### Assigned task 1
Answer these questions from the article on racial disparity in the U.S.:
(a) What position does Celia Maxwell hold?
(b) Which organization carried out the 2020 research on uninsured rates?
(c) Among how many top priorities did Joe Biden list racial equity?
### Assigned task 2
Print the portion of the article on racial disparity in the U.S. that starts with "At present, the" and goes on through "and social resources.".
### Assigned task 3
Carry on the article on racial disparity in the U.S. from its last sentence.

### Extract provided
%%

By Zhong Sheng
Racial disparity has triggered wide criticism both in and out the U.S. in recent years.
U.S. President Joe Biden listed racial equity as one of the top four priorities within his term, calling for unity and healing in his inauguration speech in which he referred to the issue as “a cry for racial justice, some 400 years in the making.”
As a matter of fact, racial discrimination has always been pervasive and systematic in the U.S. society, creating ceaseless chaos with its deeply buried roots that are hard to remove. The astonishing news about racial discrimination in the U.S. ever reported is just the tip of an iceberg.
At present, the challenges brought by COVID-19 are further exposing the extra impacts shouldered by U.S. minorities and mirroring the systematic inequity among different ethnic groups in their occupation of economic and social resources.
“Look in our community: You see food deserts, transportation deserts, and education deserts,” said Celia Maxwell, Associate Dean for Research with Howard University College of Medicine. “All the social determinants of health that you would look to [in order to] keep the community in good health are missing from our communities of color,” the African American woman added.
The right to health of U.S. minorities is fragile, especially amid the pandemic. According to a 2020 research by Kaiser Family Foundation, Blacks remained 1.5 times more likely to be uninsured than Whites from 2010 to 2018, and the Hispanic uninsured rate remained over 2.5 times higher than the rate for Whites.

%%

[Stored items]

%%

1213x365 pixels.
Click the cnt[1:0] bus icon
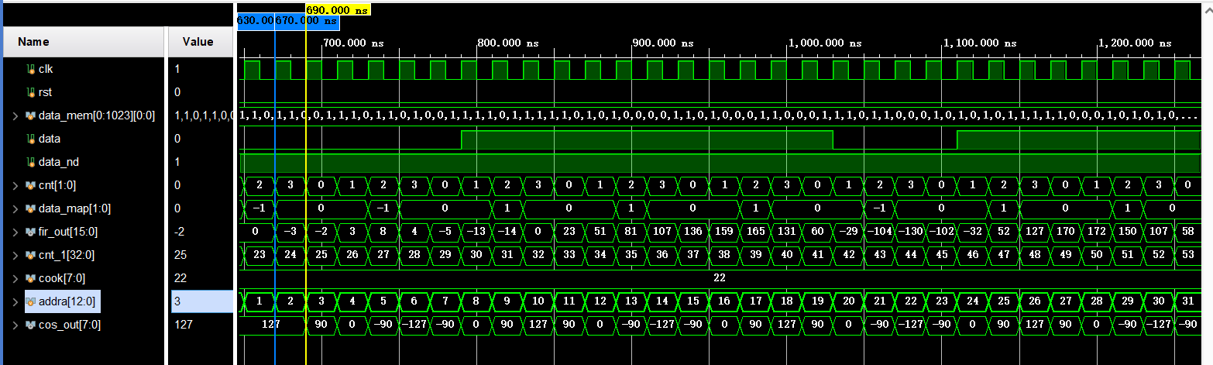click(x=30, y=185)
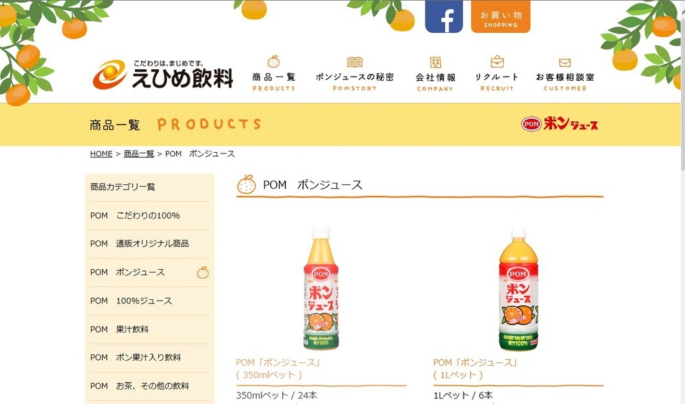Select POM 100%ジュース category
This screenshot has height=404, width=685.
pyautogui.click(x=149, y=301)
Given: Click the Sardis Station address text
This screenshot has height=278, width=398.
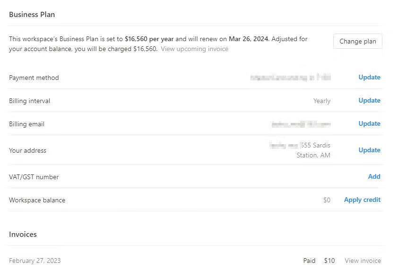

%%

### Final answer 1
(a) Associate Dean for Research with Howard University College of Medicine
(b) Kaiser Family Foundation
(c) Four

### Final answer 2
At present, the challenges brought by COVID-19 are further exposing the extra impacts shouldered by U.S. minorities and mirroring the systematic inequity among different ethnic groups in their occupation of economic and social resources.

### Final answer 3
The expensive medical cost is also forcing many from ethnic minorities to give up treatment. Even if they are hospitalized, the inequality they suffer is still there. African American doctor Susan Moore recently posted a video to denounce the racial discrimination while undergoing treatment for COVID-19. The New York Times, citing researches, also said there was inequality in treatment between African Americans and White Americans.
As the U.S. begins its COVID-19 vaccination, the gap between the vaccination rates among different ethnic groups starts to widen. An CNN analysis by CNN of data from multiple states found vaccine coverage is much higher among White people on average than it is among ethnic minorities. The vaccination rate of Whites in some states is even three times that of the Blacks.
Economically, U.S. ethnic minorities are facing severer difficulties. Between February and April last year, 41 percent of Black-owned businesses closed, compared with 17 percent of white businesses, according to the New York Federal Reserve.
American journalism agency Politico recently stressed the growing racial wealth gap in the U.S. It said Black families have faced a well-documented pattern of financial discrimination.
For example, they are denied loans at much higher rates than white families with similar credit profiles — and face higher interest rates when they do qualify. Ron Busby, president, CEO and founder of the U.S. Black Chambers noted that Black people were less likely to be eligible for federal stimulus programs designed to prop up the economy.
Polls indicated discontent of the majority when it comes to the racial problem. However, many reforms and measures related to racial inequity were aborted out of political reasons. The U.S. government is hardly able to address the issue due to political polarization. In recent years, when racial conflicts broke out, the U.S. government barely safeguarded justice. Some American politicians are even obsessed with wordplay, turning racial problems that the U.S. society shall face as a whole into a weapon for political attacks, which has long triggered dissatisfaction among the public.
American civil rights leader Rashad Robinson said the U.S. needs to take actions to end racial discrimination, which was to the point. He called for efforts to turn discourse into governance. Derrick Johnson, president of National Association for the Advancement of Colored People stressed that it calls for not only personal stands to achieve racial equality, but also a series of clear-cut results.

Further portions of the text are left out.